* _Stated goal_: Pull out every line in the entries below that contains the word "Point". Case matters.

Entries for locating text and items:
"""

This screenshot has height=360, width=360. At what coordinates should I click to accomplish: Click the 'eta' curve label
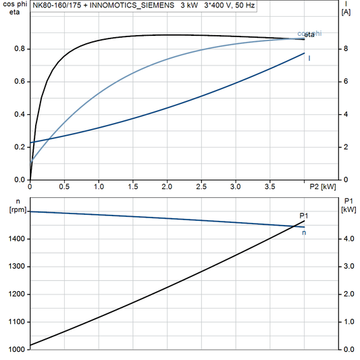310,34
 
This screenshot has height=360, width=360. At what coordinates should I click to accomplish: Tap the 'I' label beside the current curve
309,58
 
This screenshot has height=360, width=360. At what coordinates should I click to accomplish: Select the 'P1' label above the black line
304,215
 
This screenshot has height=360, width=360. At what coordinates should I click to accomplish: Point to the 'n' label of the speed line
304,233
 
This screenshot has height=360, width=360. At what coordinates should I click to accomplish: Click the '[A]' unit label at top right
346,12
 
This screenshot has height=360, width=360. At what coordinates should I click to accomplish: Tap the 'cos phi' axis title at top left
15,4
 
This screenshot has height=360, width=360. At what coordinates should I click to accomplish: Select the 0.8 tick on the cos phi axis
20,49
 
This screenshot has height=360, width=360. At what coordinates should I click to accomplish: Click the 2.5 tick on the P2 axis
202,186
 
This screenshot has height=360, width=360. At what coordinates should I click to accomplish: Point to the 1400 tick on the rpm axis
17,239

"""

* _Answer for this exercise_:
This screenshot has height=360, width=360. At what coordinates should I click to accomplish: Point to the 'n' label of the speed line
This screenshot has height=360, width=360. At what coordinates should I click to accomplish: Point to the 1400 tick on the rpm axis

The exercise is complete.